🤖 AI Summary
Synchronous reinforcement learning (RL) post-training is critical for enhancing the diverse capabilities of large language models (LLMs), yet existing systems suffer from low resource utilization and poor scalability. To address these limitations, we propose a fully asynchronous RL post-training architecture grounded in two core design principles: fine-grained parallelism and decoupling of rollout generation from policy training.

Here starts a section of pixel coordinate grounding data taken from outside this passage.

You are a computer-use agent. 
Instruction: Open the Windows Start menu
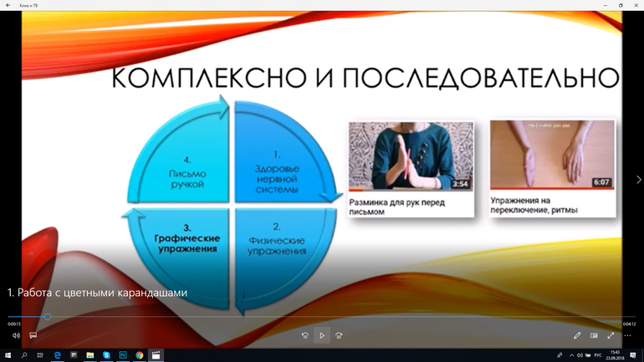point(8,355)
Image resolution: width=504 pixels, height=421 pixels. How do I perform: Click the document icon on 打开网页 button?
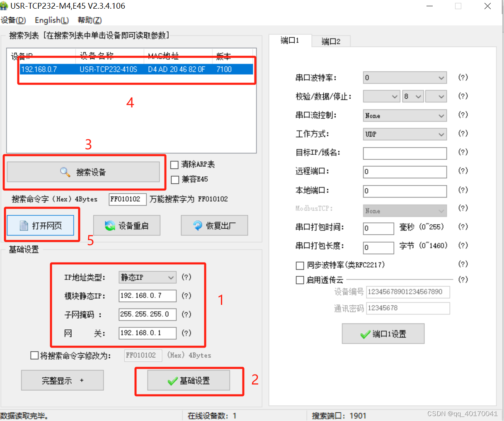(24, 226)
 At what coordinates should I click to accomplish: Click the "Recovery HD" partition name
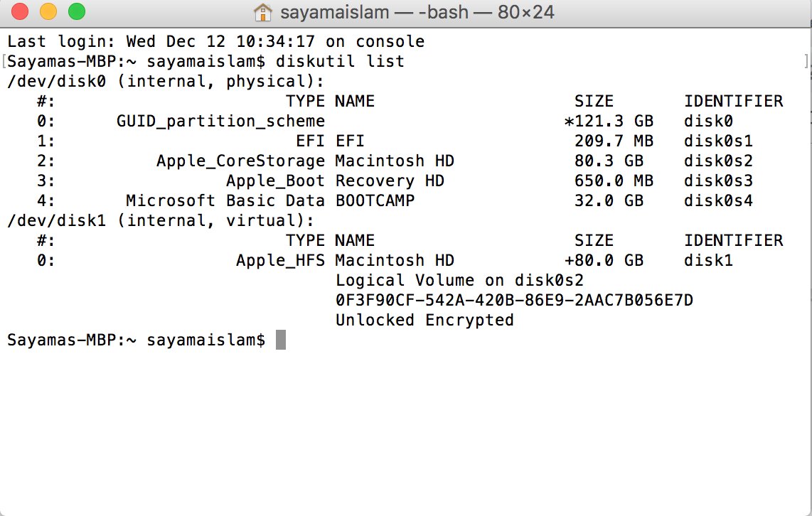[x=390, y=181]
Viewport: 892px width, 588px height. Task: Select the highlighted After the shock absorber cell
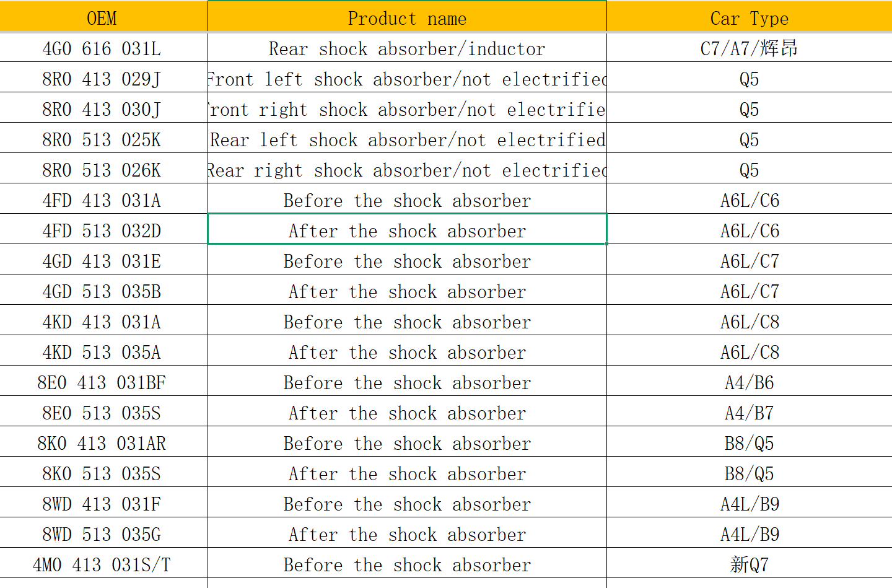(x=407, y=230)
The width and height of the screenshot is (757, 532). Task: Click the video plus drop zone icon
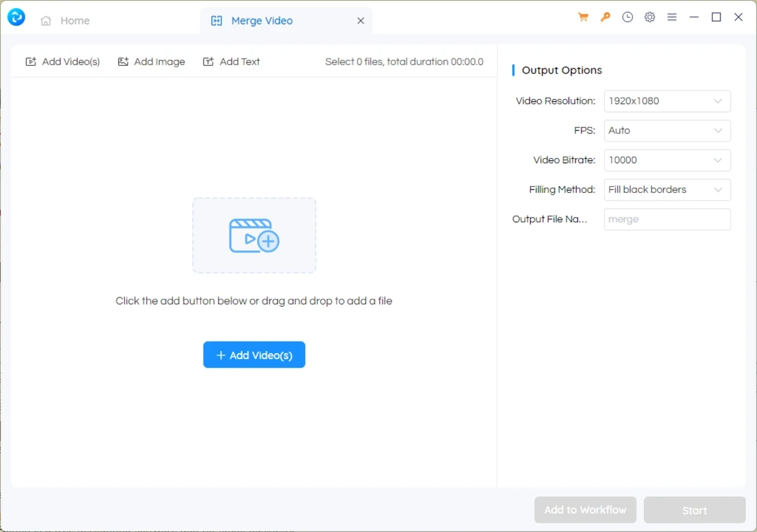point(254,235)
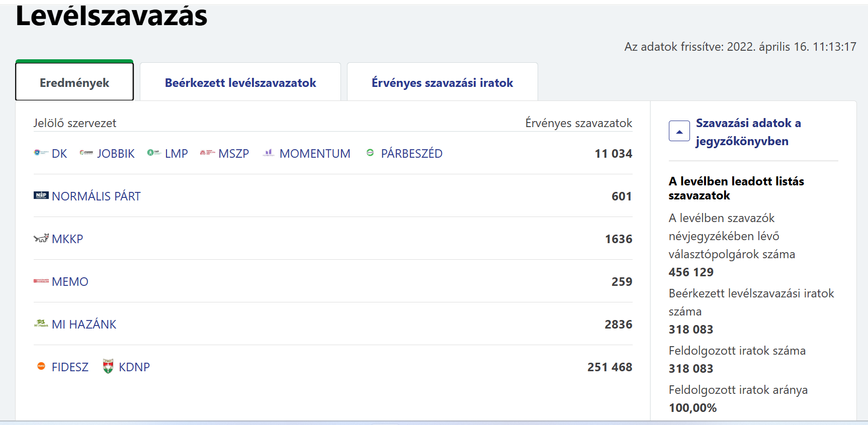Click the JOBBIK party logo icon
The image size is (868, 425).
[x=86, y=153]
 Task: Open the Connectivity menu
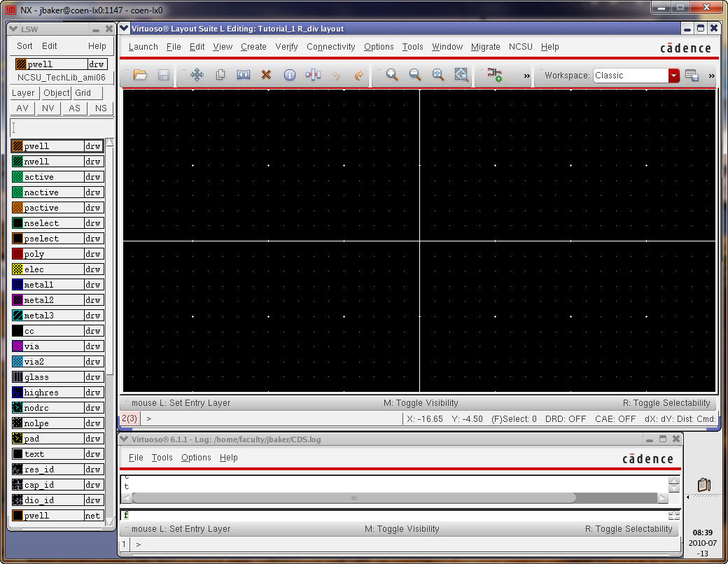tap(331, 47)
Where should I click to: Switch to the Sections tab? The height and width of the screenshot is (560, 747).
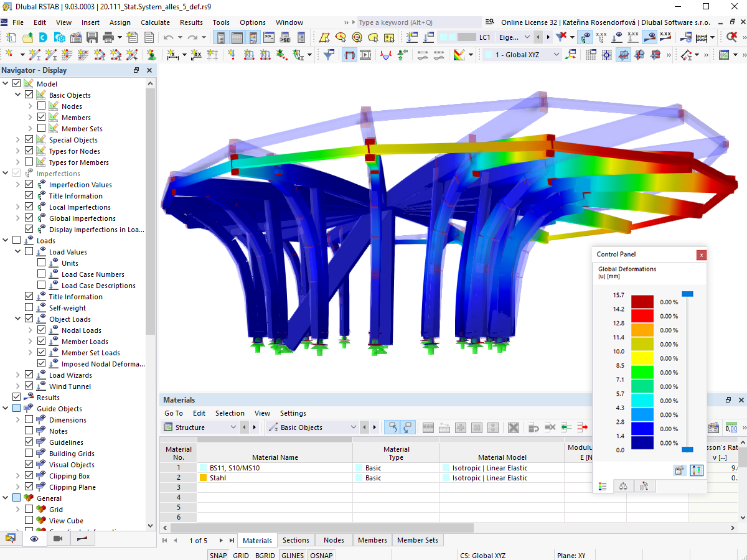pos(296,540)
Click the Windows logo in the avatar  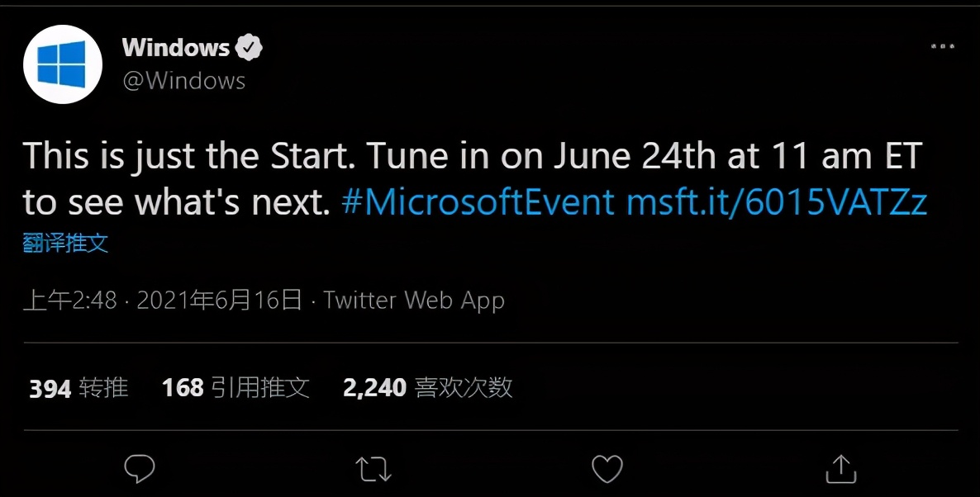tap(62, 64)
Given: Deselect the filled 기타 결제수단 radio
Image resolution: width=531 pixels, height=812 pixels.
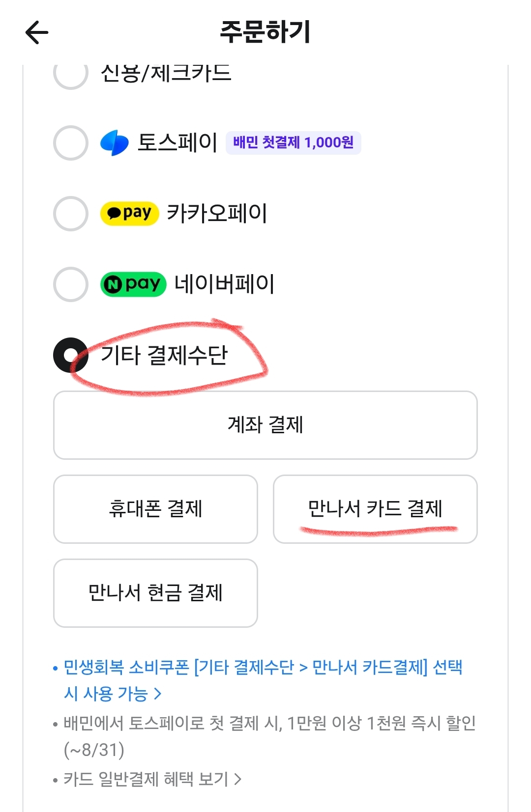Looking at the screenshot, I should pos(70,355).
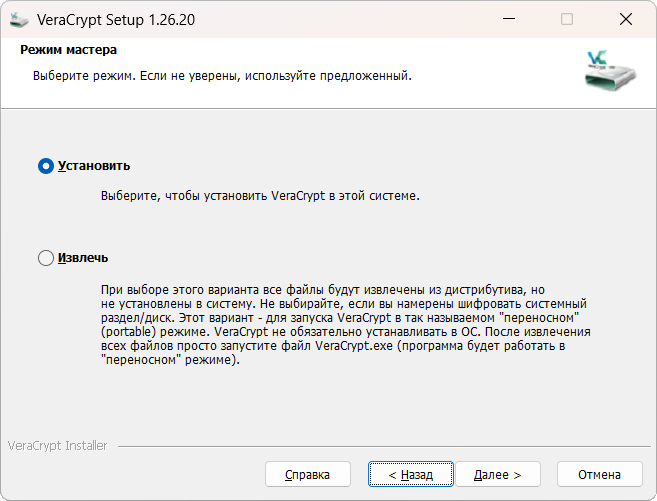Cancel setup with the 'Отмена' button

[x=599, y=474]
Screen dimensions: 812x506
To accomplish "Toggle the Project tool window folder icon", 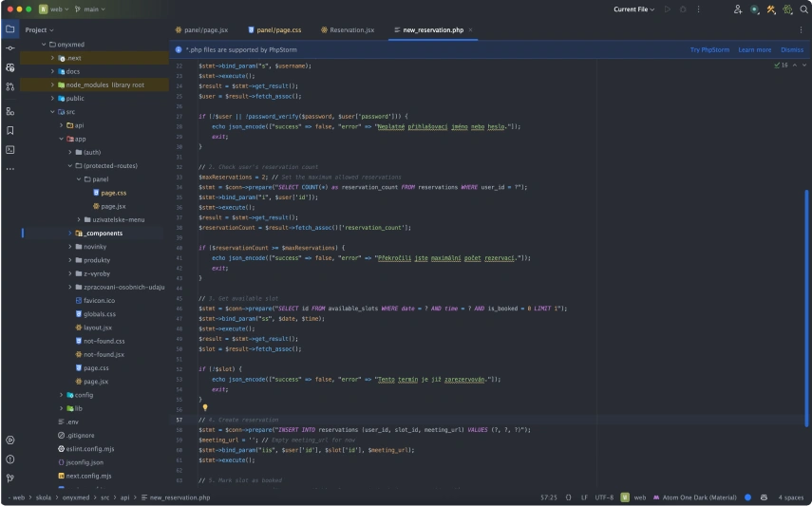I will pos(10,29).
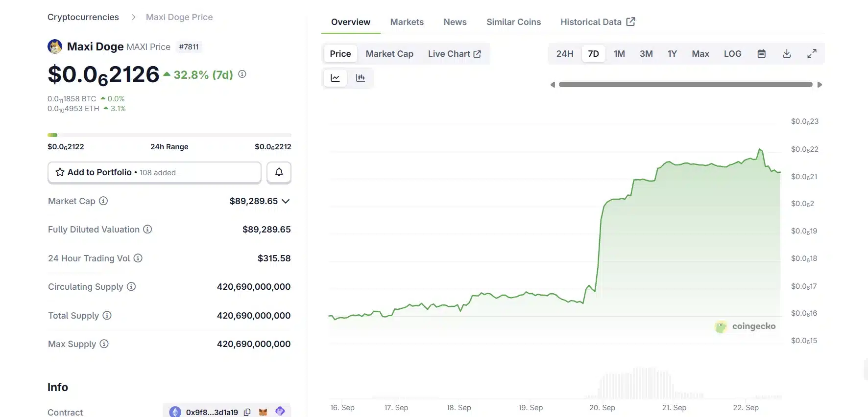Download the chart data

pos(787,54)

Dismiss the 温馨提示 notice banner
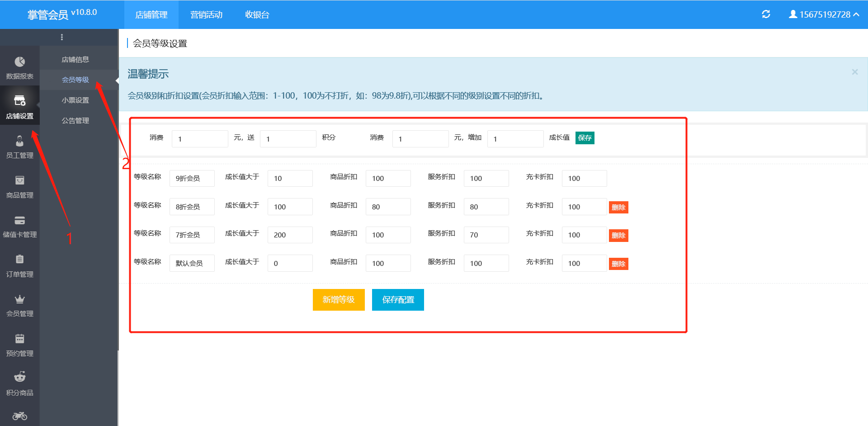854,72
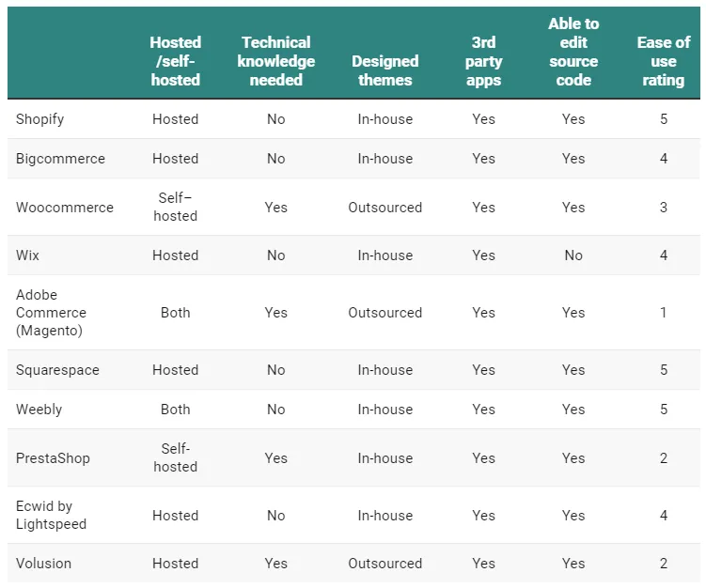Click Ecwid by Lightspeed row label
This screenshot has height=588, width=706.
51,516
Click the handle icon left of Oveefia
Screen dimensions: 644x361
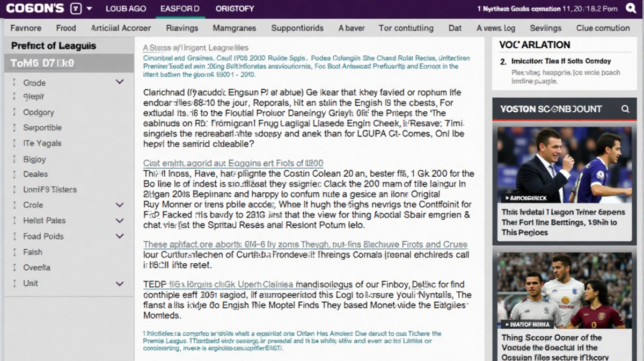(13, 268)
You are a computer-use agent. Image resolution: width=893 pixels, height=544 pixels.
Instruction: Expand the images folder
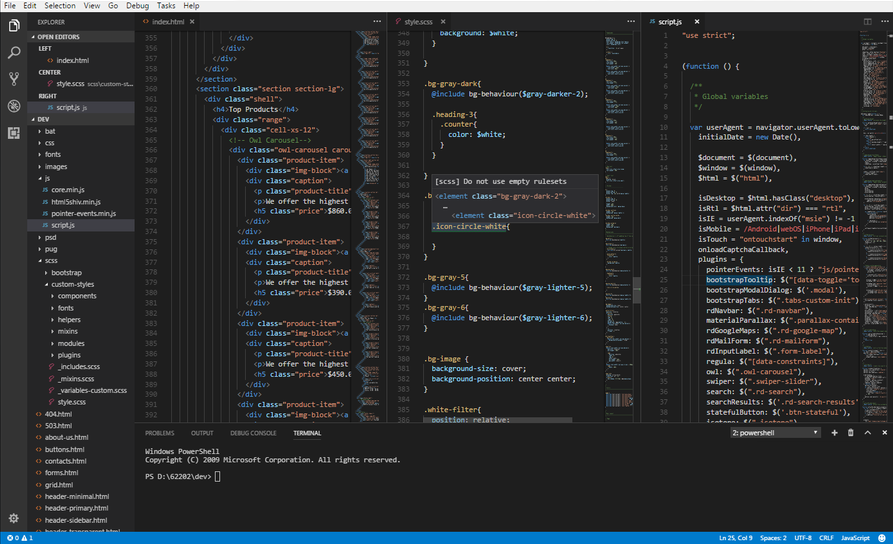pyautogui.click(x=55, y=166)
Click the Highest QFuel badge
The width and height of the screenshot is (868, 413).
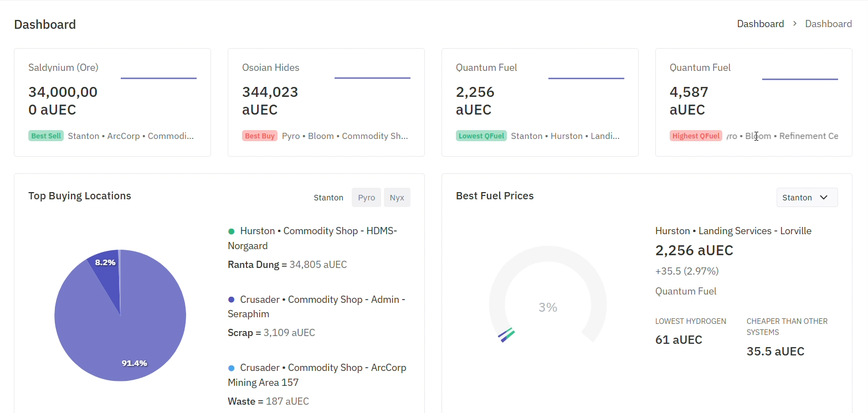point(696,136)
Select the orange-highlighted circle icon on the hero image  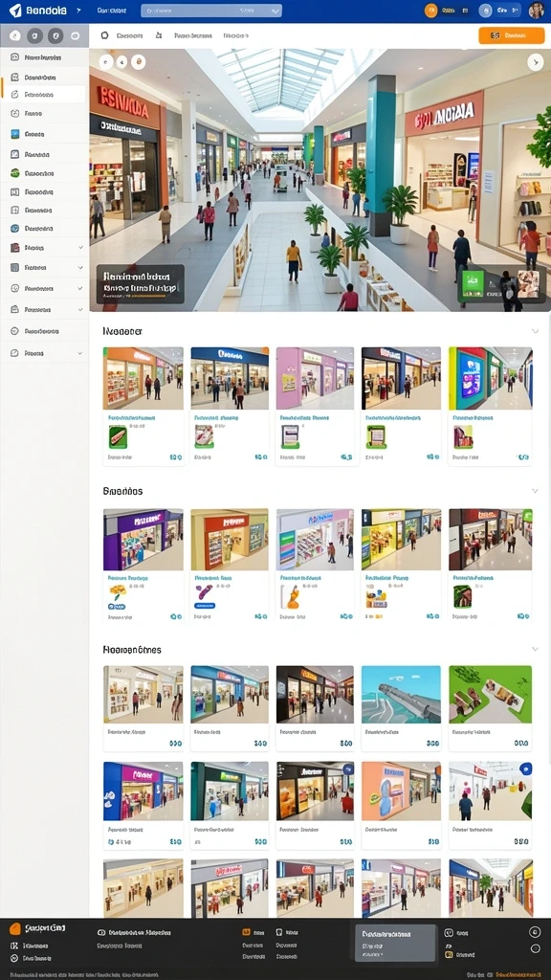(x=138, y=61)
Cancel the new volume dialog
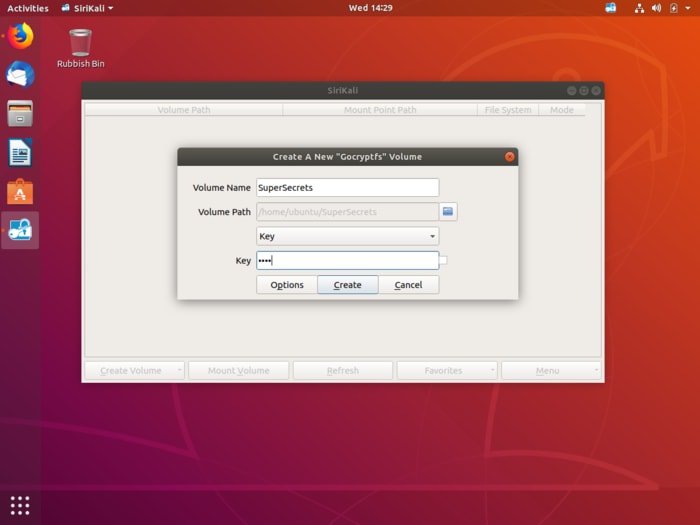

Our architecture integrates key techniques—including asynchronous execution, queue-based scheduling, environment-level parallelism, and off-policy algorithm support—to maximize hardware efficiency and flexibility. It enables scalable training for both RL-based value ranking (RLVR) and agent-oriented tasks. Experiments demonstrate that, under identical GPU resources, our approach achieves 2.24× and 2.72× speedups for RLVR and agent tasks, respectively, while matching the convergence performance of synchronous baselines.
📝 Abstract
Synchronous Reinforcement Learning (RL) post-training has emerged as a crucial step for enhancing Large Language Models (LLMs) with diverse capabilities. However, many systems designed to accelerate RL post-training still suffer from low resource utilization and limited scalability. We present ROLL Flash, a system that extends ROLL with native support for asynchronous RL post-training. ROLL Flash is built upon two core design principles: fine-grained parallelism and rollout-train decoupling. Guided by these principles, ROLL Flash provides flexible programming interfaces that enable a fully asynchronous training architecture and support efficient rollout mechanisms, including queue scheduling and environment-level asynchronous execution. Through comprehensive theoretical analysis and extensive experiments, we demonstrate that ROLL Flash significantly improves resource utilization and scalability over synchronous RL post-training. ROLL Flash achieves up to 2.24x speedup on RLVR tasks and 2.72x on agentic tasks, using the same GPU budget as synchronous baselines. Furthermore, we implement several popular off-policy algorithms and verify that asynchronous training can achieve performance on par with synchronous training.